Yo procuro vivir intensamente para después recordar intensamente. Decía mi tía Conchita, única hermana de mi padre: “Al final nomás los recuerdos quedan”. Y digo yo que la nostalgia es cosa de quien ha vivido. No la tienen los que han vivido la vida en tono gris. En cambio aquél con quien la vida ha sido generosa le escribe cartas de amor continuamente y le dice: “¿Te acuerdas?”.

Yo, como el letrero de pulquería que recogió Elena Garro, tengo recuerdos hasta del porvenir. Del presente también tengo recuerdos. Por ejemplo, me acuerdo de que estoy escribiendo ahora acerca del recuerdo. Pero de lo que tengo más recuerdos es del pasado. Eso es más fácil: tratándose de pretéritos hasta el imperfecto nos da recuerdos bellos. “Ningún mayor dolor -escribió Dante- que acordarse del tiempo feliz en la desgracia”. Mmmm... Quién sabe. Lo digo con el mayor respeto para el autor de esa humana tragedia que es la Divina Comedia. Cosa más triste debe ser hallarse en la desgracia y encima no tener un recuerdo feliz para evocarlo.

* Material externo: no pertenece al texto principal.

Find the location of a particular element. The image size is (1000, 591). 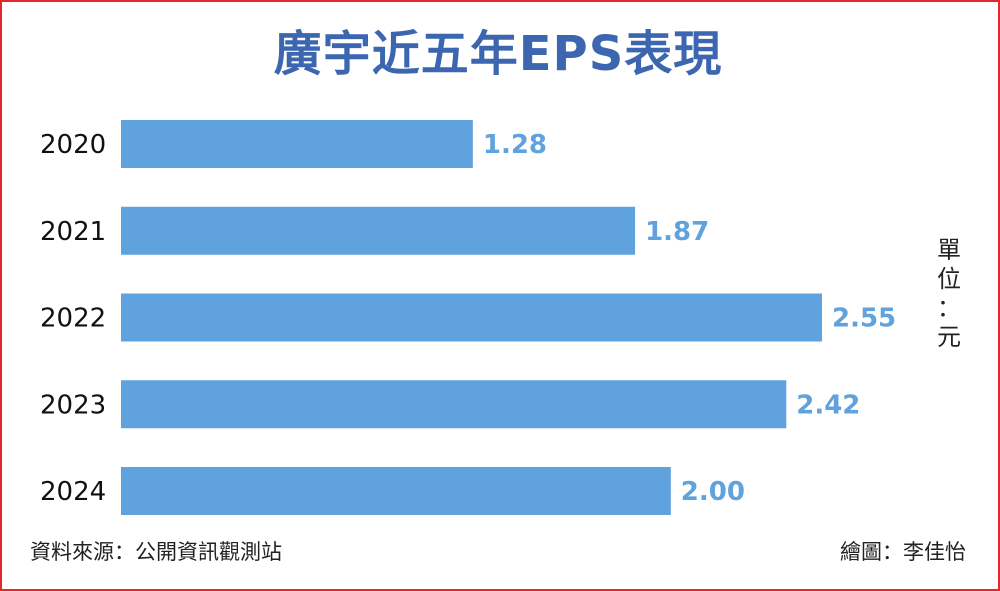

data-label: 2.00 is located at coordinates (713, 492).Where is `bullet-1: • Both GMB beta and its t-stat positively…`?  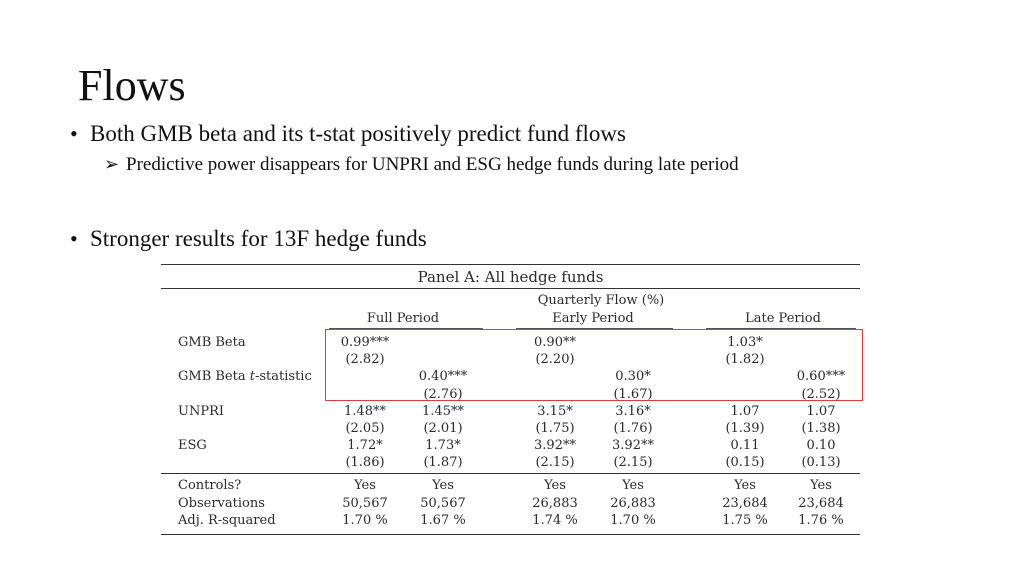 bullet-1: • Both GMB beta and its t-stat positively… is located at coordinates (348, 134).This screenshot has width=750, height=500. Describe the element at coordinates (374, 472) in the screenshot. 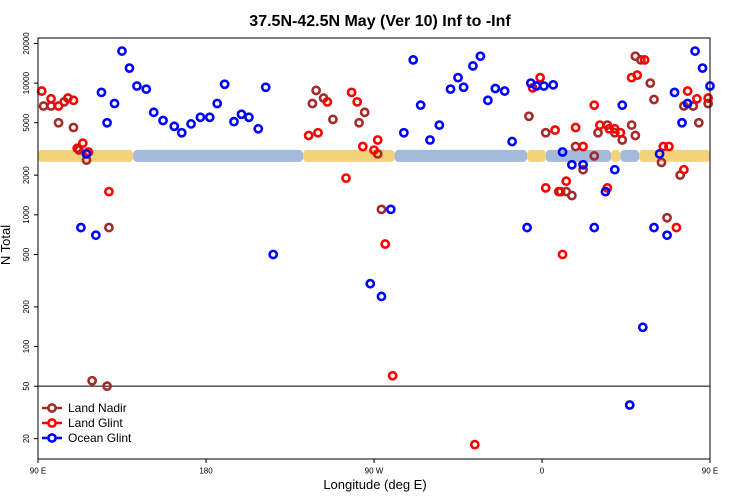

I see `x-tick-label: 90 W` at that location.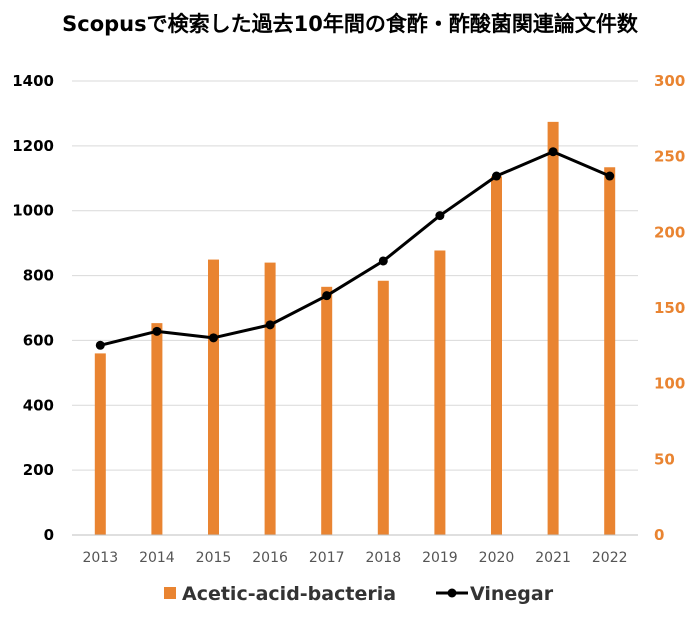 This screenshot has height=622, width=700. I want to click on legend-label-vinegar: Vinegar, so click(512, 594).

A algunos la Navidad les da tristeza. Y los entiendo: quizá perdieron a aquel amado ser con el que la gozaron; o los días navideños les reviven memorias pesarosas de una niñez amarga; o piensan en el dolor del mundo, junto al cual no pueden estar las alegrías de la temporada. No me hago fuera de razón: también tengo tristezas, y padecí temores cuando niño, y no soy ciego al panorama de lo internacional. Pero sucede que tengo 13 nietos ya, y eso es como tener en casa 13 navidades. Con una quizá podría yo estar triste, pero ¿cómo estarlo, dígame usted, con 13?

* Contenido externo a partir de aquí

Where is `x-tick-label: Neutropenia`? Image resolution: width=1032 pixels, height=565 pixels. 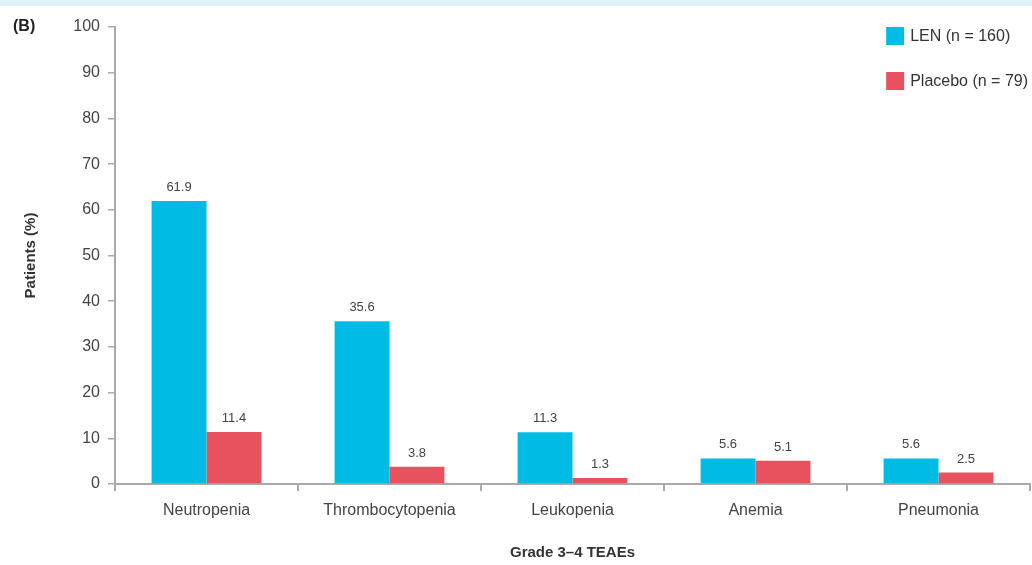 x-tick-label: Neutropenia is located at coordinates (206, 510).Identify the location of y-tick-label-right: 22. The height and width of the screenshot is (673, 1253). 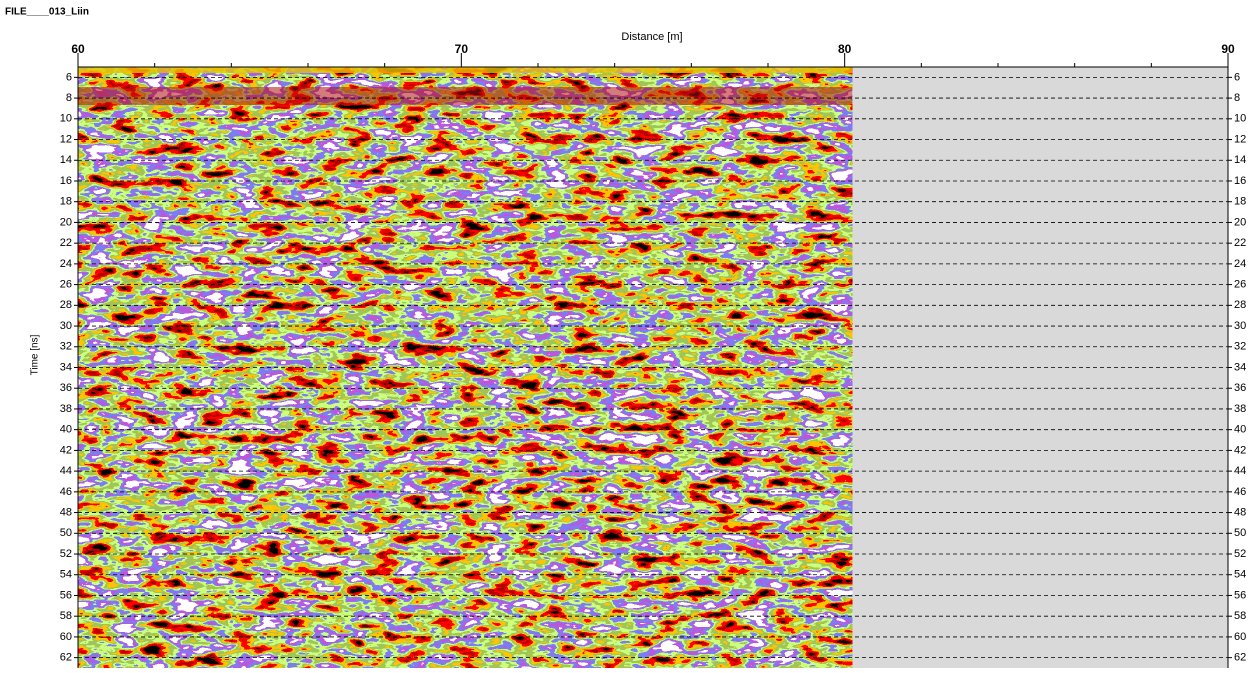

-¿Está contento entonces, licenciado?

-Mucho. Y si no me lo cree míreme. Estoy sentado en mi sillón releyendo las aventuras de ese Quijote inglés llamado Pickwick, inventado por otro inglés quijote, el señor Dickens. Estoy bebiendo un ponche al que le puse añadidura de ron venido de Jamaica. Me llega de la cocina aroma de tamalitos calentándose... No es mucho lujo eso: un libro viejo, una taza de ponche, un rico manjar de pobres... Y sin embargo ¡cuánto lujo!

Ahora cierro los ojos un momento y me veo otra vez ante el aparador de la Ferretería Sieber, por la callede Zaragoza de mi amadísima ciudad, Saltillo. Son los primeros días de diciembre, y en sus aparadores han puesto un cuadro plástico, antes de que las niñas de los colegios salgan de vacaciones.

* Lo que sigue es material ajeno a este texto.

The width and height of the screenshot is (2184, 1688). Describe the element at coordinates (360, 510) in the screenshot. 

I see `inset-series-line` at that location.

-Perdone, licenciado: ¿qué es un cuadro plástico?

-Es un género tan desaparecido como la verdad. Le voy a decir qué era un cuadro plástico: era una especie de grupo escultórico formado por personas que se quedaban quietas para que las miráramos. La gracia estaba en el gesto, pero sobre todo en la inmovilidad. Este cuadro plástico que ahora veo representa la

Anunciación. Una linda muchacha de cabellos negros -de ella me enamoré al mirarla- hace de Virgen María, y otra muy rubia es el arcángel San Gabriel. De ella también me he enamorado, pero para después, cuando no sea arcángel hombre. La Virgen está arrobada. El mensajero celestial le ofrece una azucena. Ambas muchachas están inmóviles, como estatuas de mármol color carne. O al revés, según se vea: como estatuas de carne color mármol. Perdóneme si me quedé callado. Me ensimismé –me enmimismé- en el recuerdo, en aquel recuerdo de los cuadros plásticos, y de las vírgenes y los arcángeles...

-¿Está contento entonces, licenciado?

-Mucho. En los días de Navidad yo siempre estoy contento.